[Task item] Your output should be the lines from the one containing "The height and" through the last line below, both ends included, exactly as written and free of pictures.

Pixel coordinate grounding data:
/---
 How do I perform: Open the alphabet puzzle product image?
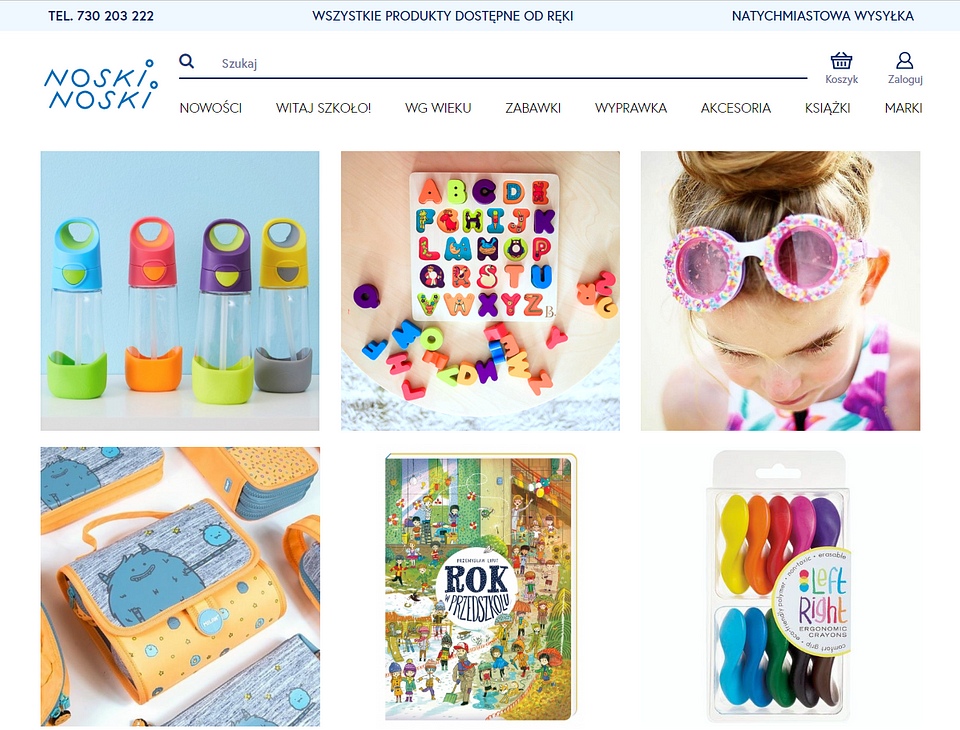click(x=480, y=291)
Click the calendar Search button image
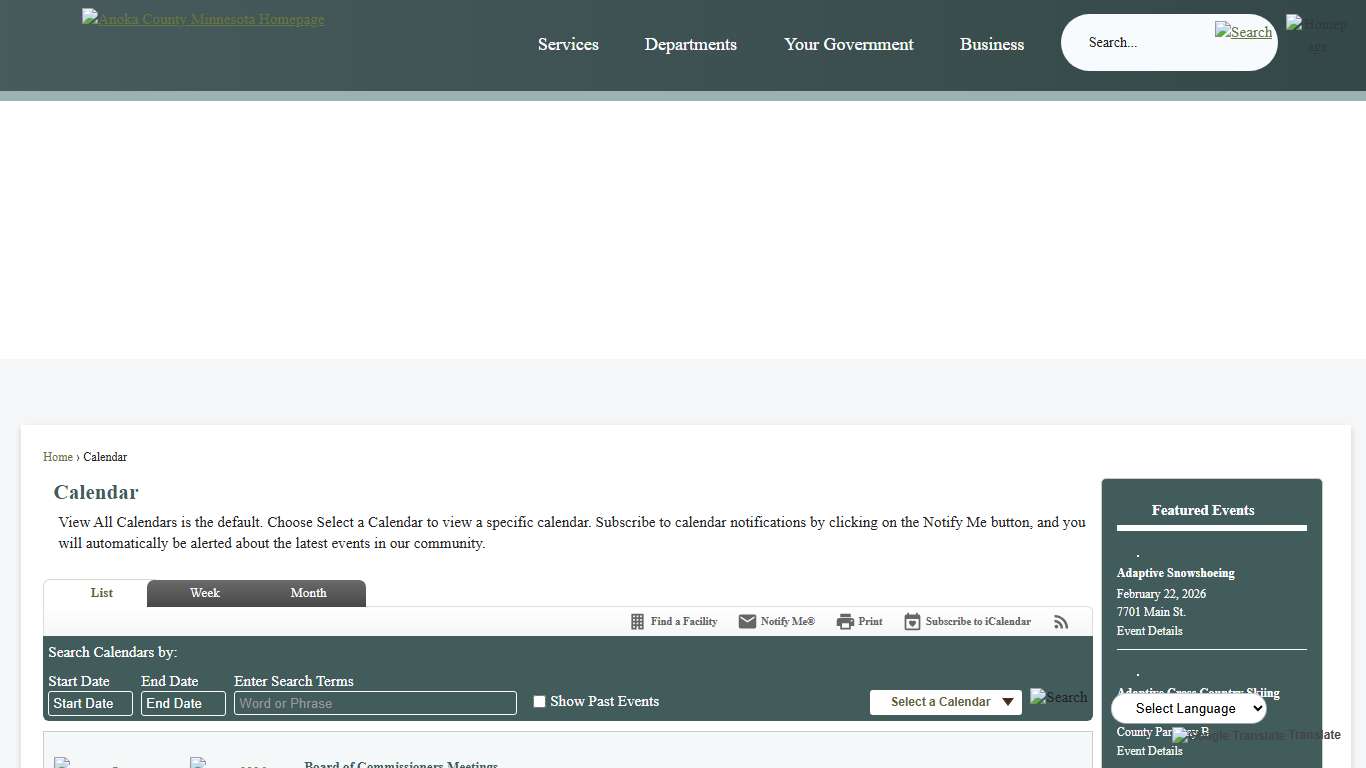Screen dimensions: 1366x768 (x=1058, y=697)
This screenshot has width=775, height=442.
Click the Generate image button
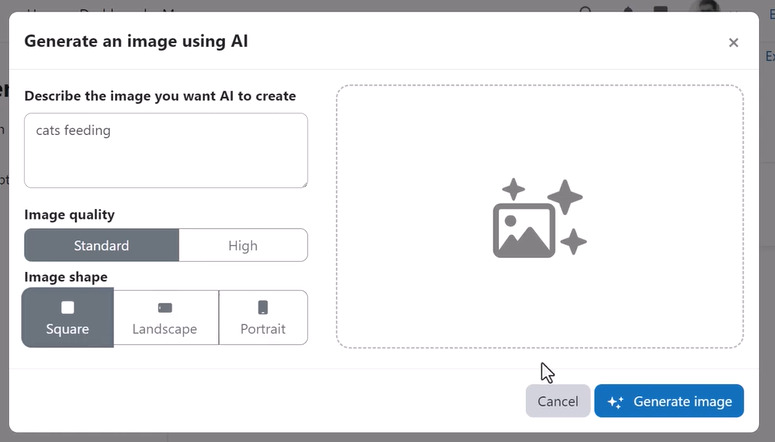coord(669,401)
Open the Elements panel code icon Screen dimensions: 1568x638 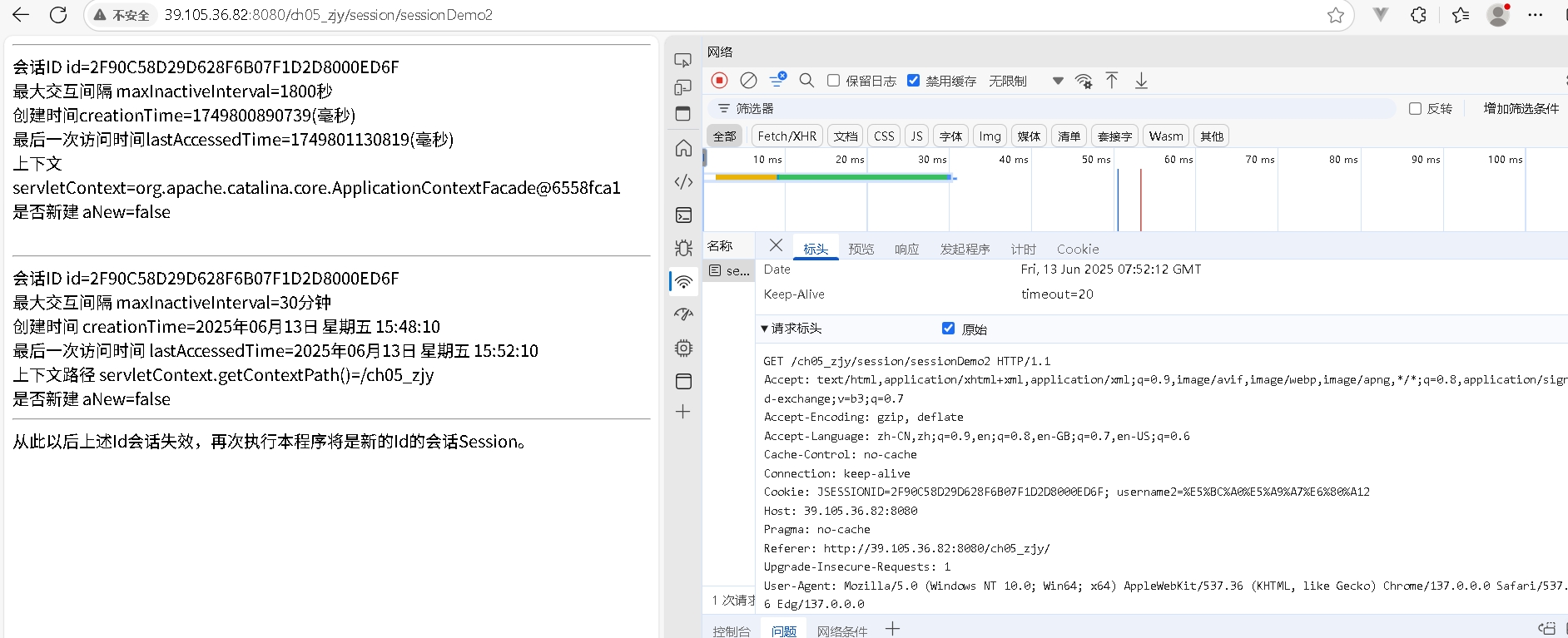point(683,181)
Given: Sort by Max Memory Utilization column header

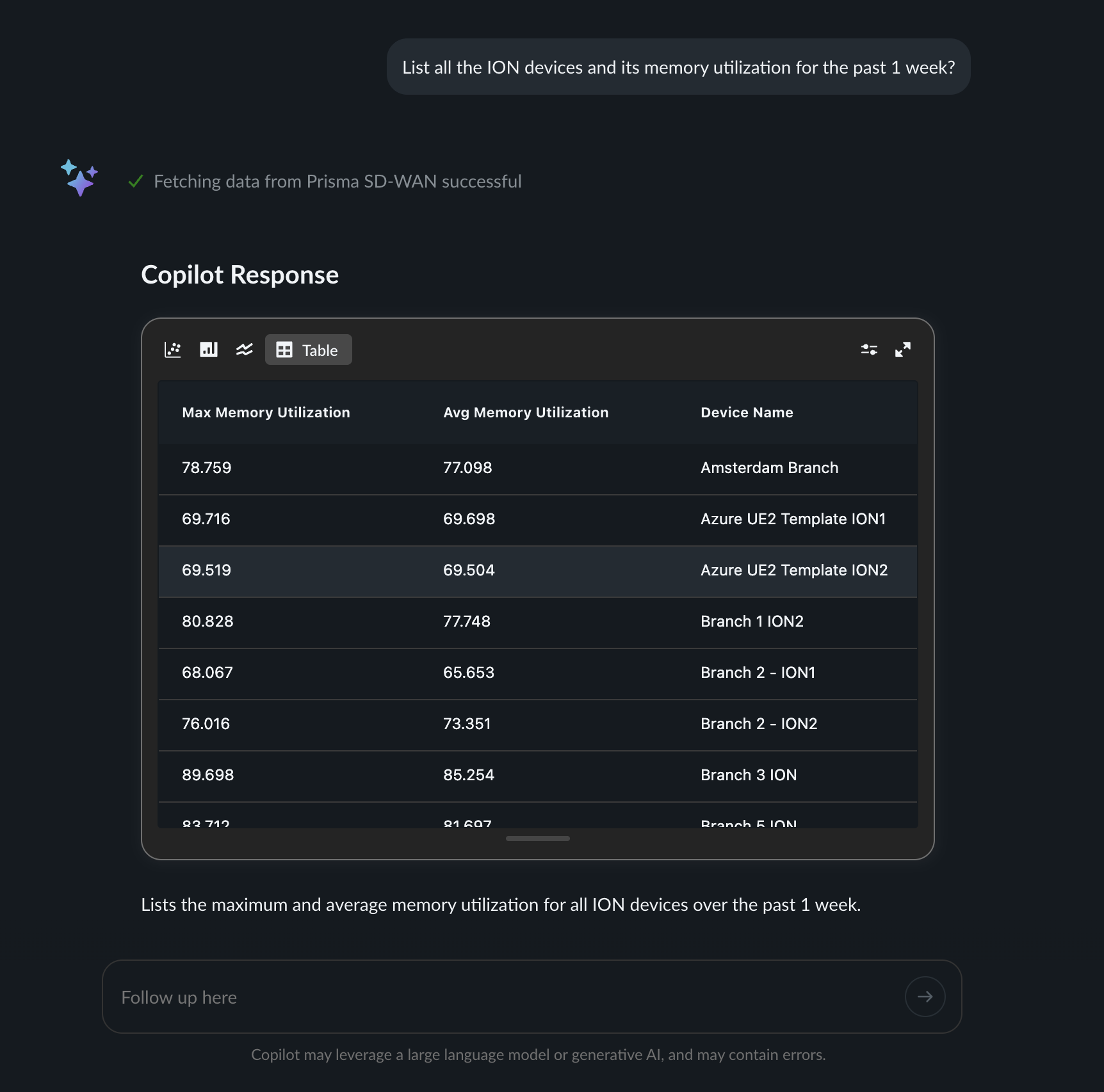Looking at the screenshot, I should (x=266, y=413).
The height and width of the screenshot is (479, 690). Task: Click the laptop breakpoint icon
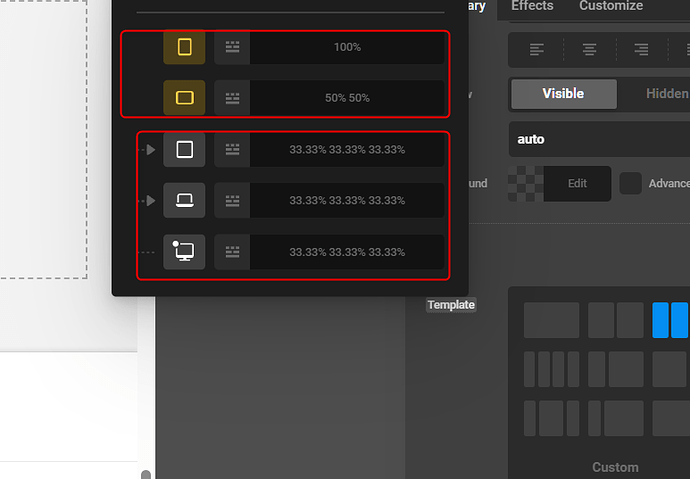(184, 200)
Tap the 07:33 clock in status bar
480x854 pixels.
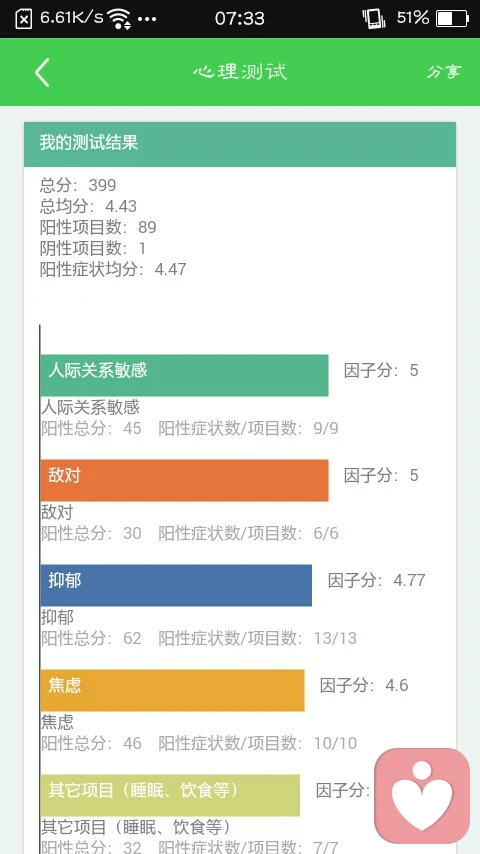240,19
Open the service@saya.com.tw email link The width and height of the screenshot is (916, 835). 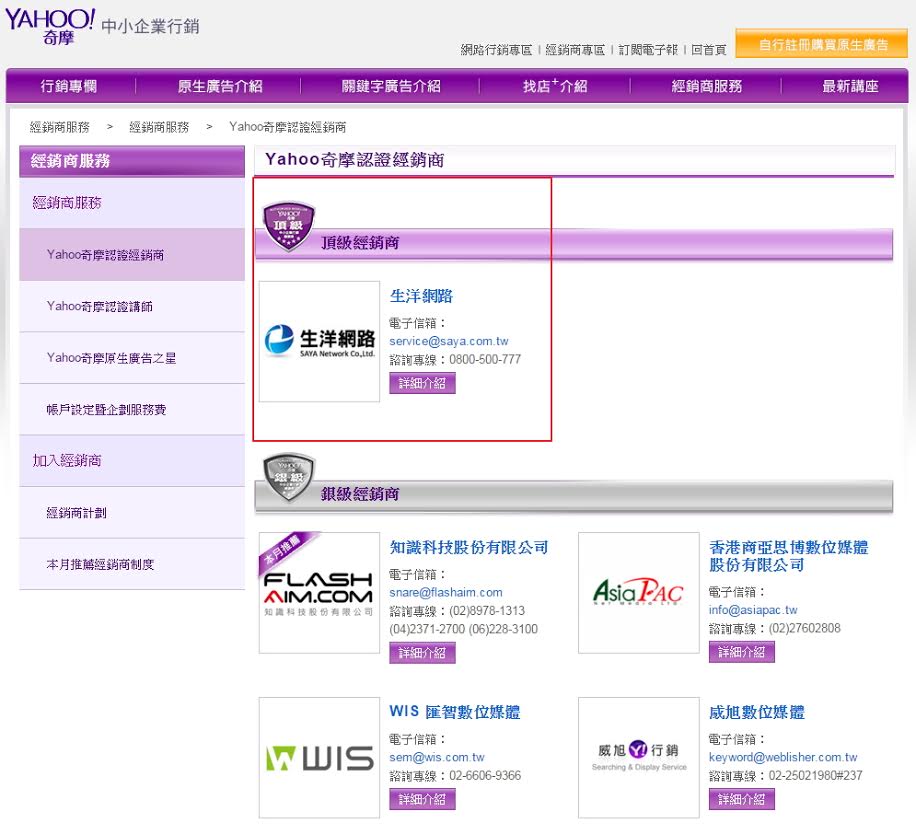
\---
[Answer for the task]
The height and width of the screenshot is (479, 690). Task: Click the laptop breakpoint icon
(184, 200)
Tap the 07:33 clock in status bar
480x854 pixels.
240,19
Open the service@saya.com.tw email link The width and height of the screenshot is (916, 835). 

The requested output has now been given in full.